In the copy, include no pictures. Reproduce the rest of the entries exactly.
BEGIN Record set
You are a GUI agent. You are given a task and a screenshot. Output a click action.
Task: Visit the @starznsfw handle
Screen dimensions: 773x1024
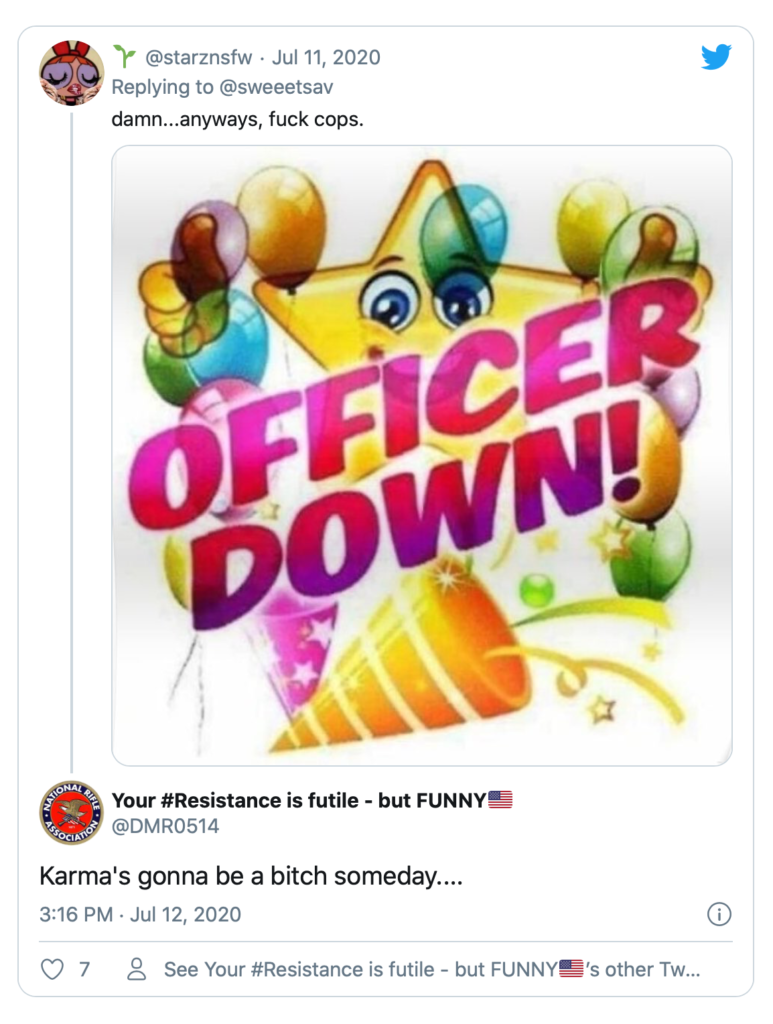click(x=197, y=57)
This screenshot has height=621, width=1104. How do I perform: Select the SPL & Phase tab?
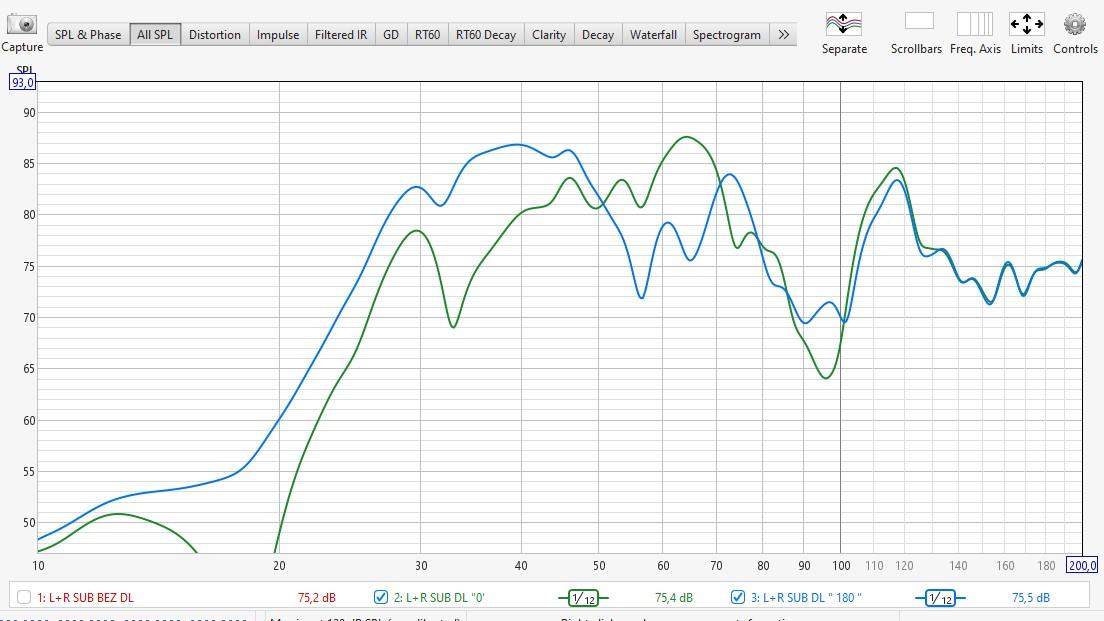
END Record set
> _Reply to the task_:
You are a GUI agent. You are given a task and a screenshot. Output a click action.
Task: Visit the @starznsfw handle
Screen dimensions: 773x1024
click(x=197, y=57)
This screenshot has height=621, width=1104. How do I perform: Select the SPL & Phase tab?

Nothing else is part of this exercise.